Cannes is coming to a close, signaling the advent of my annual duty: to remind people of the time porn star, politician, and Jeff Koons' soon-to-be-wife Ilona Staller — AKA Cicciolina — attended the swanky film festival nearly naked.
Staller rose to international fame for her doomed relationship with Koons, who depicted the duo having sex in his controversial series "Made in Heaven." But the Hungarian-Italian was destined to make history, with or without the high-profile relationship.
To briefly recap Staller's unconventional career path: in the early '70s, she met pornographer Riccardo Schicchi and, with his help, landed roles in several pornographic films, including the famous Carne Bollente.
While building her pornography career under the stage name Cicciolina, Staller became involved with the nuclear disarmament and animal rights movements in Italy, eventually leading her to join the country's Green Party.

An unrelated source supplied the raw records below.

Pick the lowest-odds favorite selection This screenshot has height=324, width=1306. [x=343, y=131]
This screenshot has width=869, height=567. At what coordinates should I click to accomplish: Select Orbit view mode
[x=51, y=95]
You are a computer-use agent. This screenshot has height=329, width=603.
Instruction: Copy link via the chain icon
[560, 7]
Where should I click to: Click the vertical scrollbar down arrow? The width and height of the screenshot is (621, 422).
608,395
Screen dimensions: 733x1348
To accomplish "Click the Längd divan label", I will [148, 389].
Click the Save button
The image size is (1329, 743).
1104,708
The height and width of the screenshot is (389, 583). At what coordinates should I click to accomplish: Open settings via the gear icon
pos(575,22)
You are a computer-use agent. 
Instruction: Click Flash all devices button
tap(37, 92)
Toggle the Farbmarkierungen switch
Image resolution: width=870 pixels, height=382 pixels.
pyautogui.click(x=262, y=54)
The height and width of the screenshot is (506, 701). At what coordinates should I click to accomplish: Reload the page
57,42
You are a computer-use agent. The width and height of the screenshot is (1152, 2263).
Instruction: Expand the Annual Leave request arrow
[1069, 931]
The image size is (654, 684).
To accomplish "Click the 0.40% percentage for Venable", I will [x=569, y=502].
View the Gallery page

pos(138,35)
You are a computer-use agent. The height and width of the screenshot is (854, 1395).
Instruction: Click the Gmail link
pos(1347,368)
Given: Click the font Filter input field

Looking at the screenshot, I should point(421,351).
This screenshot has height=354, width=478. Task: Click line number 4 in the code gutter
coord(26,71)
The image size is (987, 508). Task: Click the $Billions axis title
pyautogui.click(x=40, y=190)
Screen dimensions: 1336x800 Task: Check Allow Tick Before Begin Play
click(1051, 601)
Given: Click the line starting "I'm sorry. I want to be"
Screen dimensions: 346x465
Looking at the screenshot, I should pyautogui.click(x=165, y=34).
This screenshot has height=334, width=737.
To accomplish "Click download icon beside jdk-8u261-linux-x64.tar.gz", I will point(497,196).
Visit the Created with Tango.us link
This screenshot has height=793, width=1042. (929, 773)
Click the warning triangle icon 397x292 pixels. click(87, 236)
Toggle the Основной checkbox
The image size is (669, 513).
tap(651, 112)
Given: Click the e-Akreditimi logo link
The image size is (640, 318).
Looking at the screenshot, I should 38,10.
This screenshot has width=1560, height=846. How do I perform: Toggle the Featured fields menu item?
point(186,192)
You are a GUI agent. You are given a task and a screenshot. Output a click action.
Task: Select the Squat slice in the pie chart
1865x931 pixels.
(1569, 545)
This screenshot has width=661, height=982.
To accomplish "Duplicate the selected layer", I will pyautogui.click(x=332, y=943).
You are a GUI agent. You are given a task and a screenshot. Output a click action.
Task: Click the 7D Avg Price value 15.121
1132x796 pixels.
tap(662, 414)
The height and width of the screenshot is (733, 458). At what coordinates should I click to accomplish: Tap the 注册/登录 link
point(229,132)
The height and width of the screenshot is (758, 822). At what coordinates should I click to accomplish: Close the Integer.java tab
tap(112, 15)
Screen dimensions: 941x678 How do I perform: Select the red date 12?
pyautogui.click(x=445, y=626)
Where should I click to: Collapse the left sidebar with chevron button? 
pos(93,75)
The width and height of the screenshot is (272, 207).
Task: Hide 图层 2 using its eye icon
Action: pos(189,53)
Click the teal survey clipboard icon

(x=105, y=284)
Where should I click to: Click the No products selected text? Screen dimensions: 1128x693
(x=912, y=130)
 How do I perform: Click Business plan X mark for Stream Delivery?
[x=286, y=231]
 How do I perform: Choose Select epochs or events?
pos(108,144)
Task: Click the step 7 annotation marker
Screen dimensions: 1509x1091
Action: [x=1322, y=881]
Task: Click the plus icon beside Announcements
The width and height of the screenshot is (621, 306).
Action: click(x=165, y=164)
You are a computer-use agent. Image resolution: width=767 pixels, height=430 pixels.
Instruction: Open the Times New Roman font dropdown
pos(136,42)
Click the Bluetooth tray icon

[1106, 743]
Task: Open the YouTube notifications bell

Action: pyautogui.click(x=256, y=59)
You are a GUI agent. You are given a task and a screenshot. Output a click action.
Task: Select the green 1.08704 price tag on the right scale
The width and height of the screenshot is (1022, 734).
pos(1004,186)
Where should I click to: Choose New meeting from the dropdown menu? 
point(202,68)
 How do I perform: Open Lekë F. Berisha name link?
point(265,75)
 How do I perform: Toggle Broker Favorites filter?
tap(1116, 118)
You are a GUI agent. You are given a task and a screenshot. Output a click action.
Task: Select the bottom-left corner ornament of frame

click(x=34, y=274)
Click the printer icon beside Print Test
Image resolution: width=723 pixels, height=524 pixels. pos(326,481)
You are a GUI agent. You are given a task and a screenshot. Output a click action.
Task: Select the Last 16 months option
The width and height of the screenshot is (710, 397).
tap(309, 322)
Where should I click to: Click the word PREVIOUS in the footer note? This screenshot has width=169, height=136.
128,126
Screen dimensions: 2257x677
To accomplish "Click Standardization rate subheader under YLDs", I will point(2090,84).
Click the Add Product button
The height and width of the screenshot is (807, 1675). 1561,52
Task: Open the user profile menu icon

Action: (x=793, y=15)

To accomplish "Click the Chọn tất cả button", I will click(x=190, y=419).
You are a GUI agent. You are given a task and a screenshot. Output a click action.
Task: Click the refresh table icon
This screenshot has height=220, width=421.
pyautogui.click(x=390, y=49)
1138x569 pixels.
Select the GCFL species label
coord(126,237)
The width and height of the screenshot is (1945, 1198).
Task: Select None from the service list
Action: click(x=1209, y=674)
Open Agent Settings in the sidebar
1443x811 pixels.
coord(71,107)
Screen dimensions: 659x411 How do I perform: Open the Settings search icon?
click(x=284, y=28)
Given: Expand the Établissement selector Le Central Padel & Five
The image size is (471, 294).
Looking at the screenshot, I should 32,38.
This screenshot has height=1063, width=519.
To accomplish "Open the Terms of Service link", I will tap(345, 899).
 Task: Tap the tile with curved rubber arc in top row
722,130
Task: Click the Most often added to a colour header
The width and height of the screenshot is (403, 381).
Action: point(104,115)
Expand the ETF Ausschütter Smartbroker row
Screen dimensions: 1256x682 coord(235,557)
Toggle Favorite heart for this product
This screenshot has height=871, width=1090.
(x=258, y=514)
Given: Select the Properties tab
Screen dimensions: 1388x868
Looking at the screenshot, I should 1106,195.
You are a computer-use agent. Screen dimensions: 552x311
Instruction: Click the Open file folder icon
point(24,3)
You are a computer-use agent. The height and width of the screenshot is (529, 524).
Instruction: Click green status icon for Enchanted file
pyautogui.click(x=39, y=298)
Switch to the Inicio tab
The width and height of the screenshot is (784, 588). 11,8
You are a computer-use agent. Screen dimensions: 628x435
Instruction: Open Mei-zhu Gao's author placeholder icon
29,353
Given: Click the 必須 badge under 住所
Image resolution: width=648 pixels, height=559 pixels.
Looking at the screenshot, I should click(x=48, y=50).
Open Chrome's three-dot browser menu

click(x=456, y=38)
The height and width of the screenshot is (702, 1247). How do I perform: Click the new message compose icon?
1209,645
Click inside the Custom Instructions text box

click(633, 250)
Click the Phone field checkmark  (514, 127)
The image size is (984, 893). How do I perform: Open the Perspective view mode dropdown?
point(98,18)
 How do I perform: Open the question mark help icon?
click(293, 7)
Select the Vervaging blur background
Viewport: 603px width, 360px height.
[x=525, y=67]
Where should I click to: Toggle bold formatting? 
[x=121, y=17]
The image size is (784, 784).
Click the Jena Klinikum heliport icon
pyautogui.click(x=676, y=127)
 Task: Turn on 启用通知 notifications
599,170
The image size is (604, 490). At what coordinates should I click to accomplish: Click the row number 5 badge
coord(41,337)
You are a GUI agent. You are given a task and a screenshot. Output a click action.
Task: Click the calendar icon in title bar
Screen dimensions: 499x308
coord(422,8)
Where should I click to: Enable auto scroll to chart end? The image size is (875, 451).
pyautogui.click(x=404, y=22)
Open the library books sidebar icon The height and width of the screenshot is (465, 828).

In 1979, the party presented her as a parliamentary candidate.
In 1985, though, she turned her attention to the libertarian Radical Party, focused on human rights, disarmament, and abortion. When the Radicals asked her to run for Parliament in the Lazio district, she accepted and in 1987, she was elected to office.
Regarded by some as a feminist icon, Staller wielded her sexuality as a political tool — and used it to poke fun at the institutional, boy's club mentality of politics. Instead of addressing male members of Parliament as "Your Honor," she called them cicciolini, a masculinization of her stage name that loosely translates to "cute little tubby boys."
In 1988, she attended Cannes on behalf of the Italian government, an opportunity she milked to the fullest extend. Clinching herself a spot in red carpet hall of fame, the politician wore a gauzy dress with ample cut-outs that bared her breasts, stomach, and legs. She completed the look with a flower crown, fishnet thigh-highs, and a Popples stuffed animal, a children's toy that would soon become her signature.
The daring ensemble is still ridiculed to this day, but I like to think that Cicciolina was — and still is — way ahead of her time. La vita è radicale, baby!